Some homeowners may choose to hack through a wall to create more space for a bigger room, or even building a wall to create division. There are so many options that we can get creative with interior design. Before you start hacking, let’s take a look at what’s legal, what’s not, and how you can prevent burning a hole in your pocket…
DO check before you hack, add, or demolish
Whether you buy a BTO or a resale flat, prior approval from HDB is required before you demolish or hack any wall. HDB will assess if your modifications will affect the structural integrity of the building.

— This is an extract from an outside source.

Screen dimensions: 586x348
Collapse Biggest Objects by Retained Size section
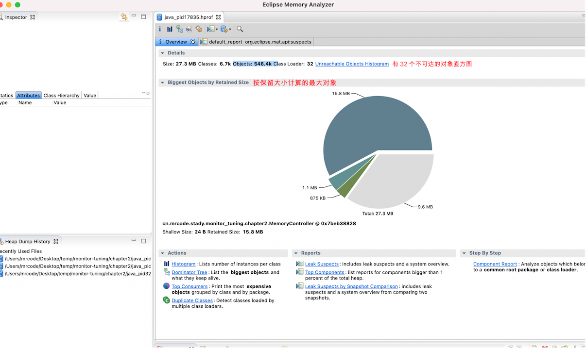pyautogui.click(x=162, y=83)
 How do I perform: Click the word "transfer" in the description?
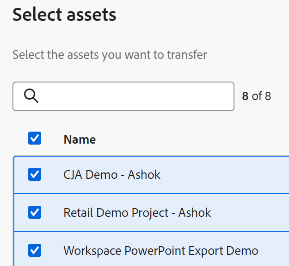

Hacking or removal of reinforced concrete wall, beams, columns, or staircases within a maisonette, for example, are all not HDB-approved. A submission of approval is needed if you intend to build arches and rounded corners. It is also required in situations where the door to the bedroom is repositioned. This permit will usually be granted as long as the entrance is not created through a reinforced concrete wall.
DO remember the basics.
One of the major considerations when it comes to tearing down a wall is to look into how it will affect the neighbouring walls and flooring. If your place comes complete with HDB flooring, hacking a wall may mean having to replace the floor tiles around the wall as well. This may well translate into a few hundreds more added to your renovation bill.
DO consider Ferrolite Partition Walls.
Some new flats are installed with Ferrolite Partition Walls between the bedrooms, which is a more eco-friendly partition wall system. The walls are composed of two concrete panels with a sound insulation core and are connected to the ceiling or beam using steel angle plates.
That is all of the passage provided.